Records for this exercise |

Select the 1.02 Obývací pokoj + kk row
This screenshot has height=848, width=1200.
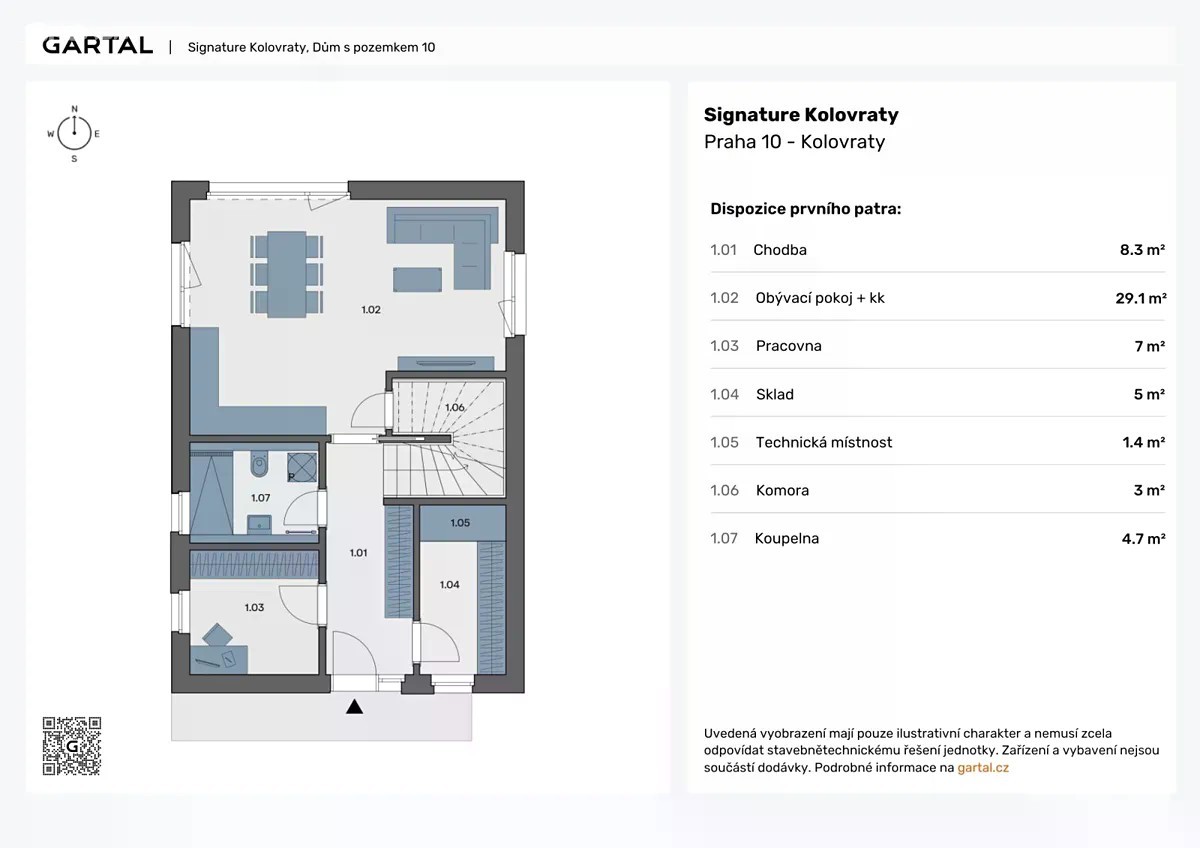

==

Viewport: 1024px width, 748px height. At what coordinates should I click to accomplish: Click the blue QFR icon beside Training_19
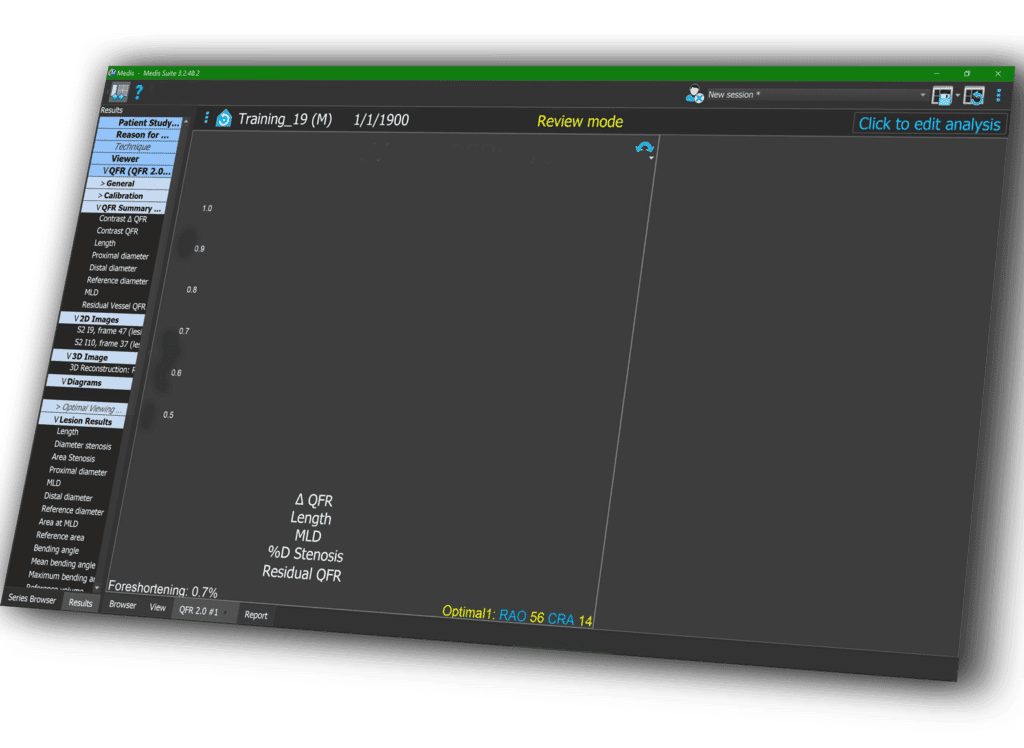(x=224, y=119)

* * *

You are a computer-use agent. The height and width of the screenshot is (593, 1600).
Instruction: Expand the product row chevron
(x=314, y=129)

What the task requires | Extract from the records above the lines from the one containing "Select the 1.02 Obývací pokoj + kk row" to the one containing "This screenshot has height=848, width=1200.", both lines included, exactly as they appear and with nothing else.

Output of the task |
Select the 1.02 Obývací pokoj + kk row
This screenshot has height=848, width=1200.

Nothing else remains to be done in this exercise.